[Short task] How many lines in the rows below contain the string "pixels"? Case counts, and your reply should be only the number.
▬▬▬▬▬▬▬▬▬▬
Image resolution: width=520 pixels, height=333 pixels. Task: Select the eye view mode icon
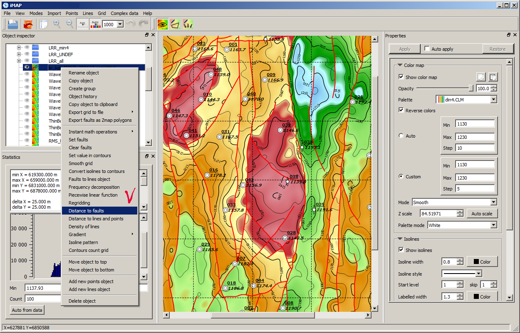point(162,25)
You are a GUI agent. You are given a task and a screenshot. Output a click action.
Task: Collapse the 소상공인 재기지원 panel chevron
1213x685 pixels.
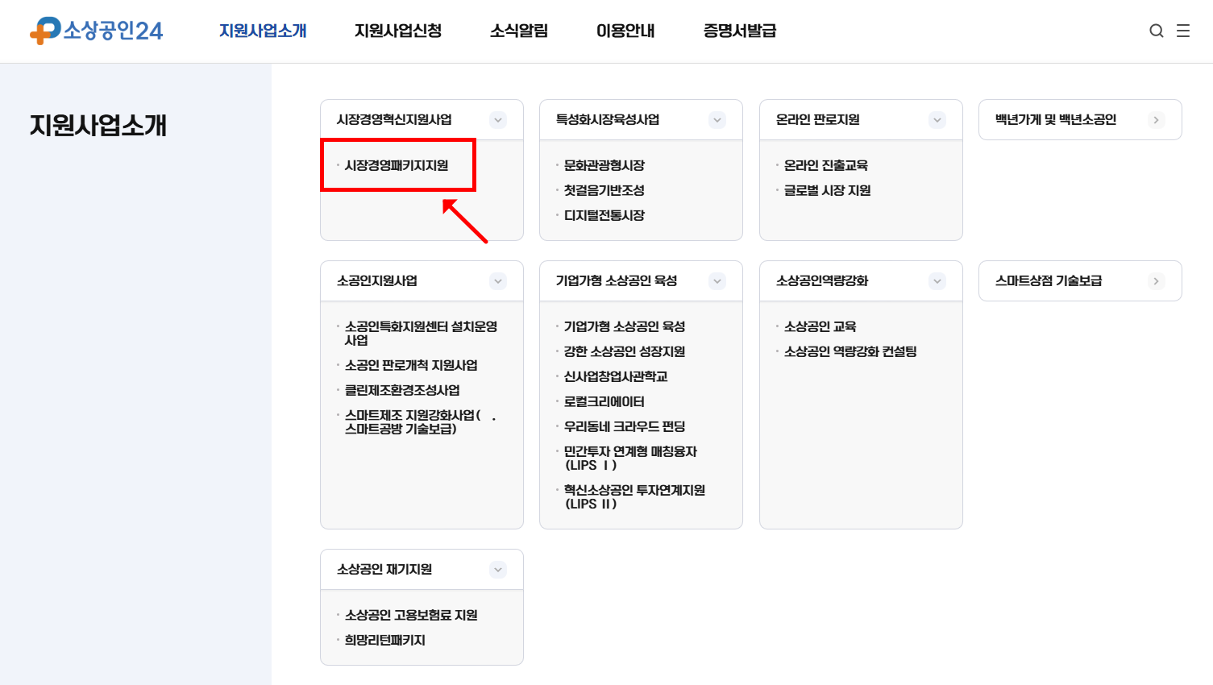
▬▬▬▬▬▬▬▬▬▬
[Solution for this problem] 2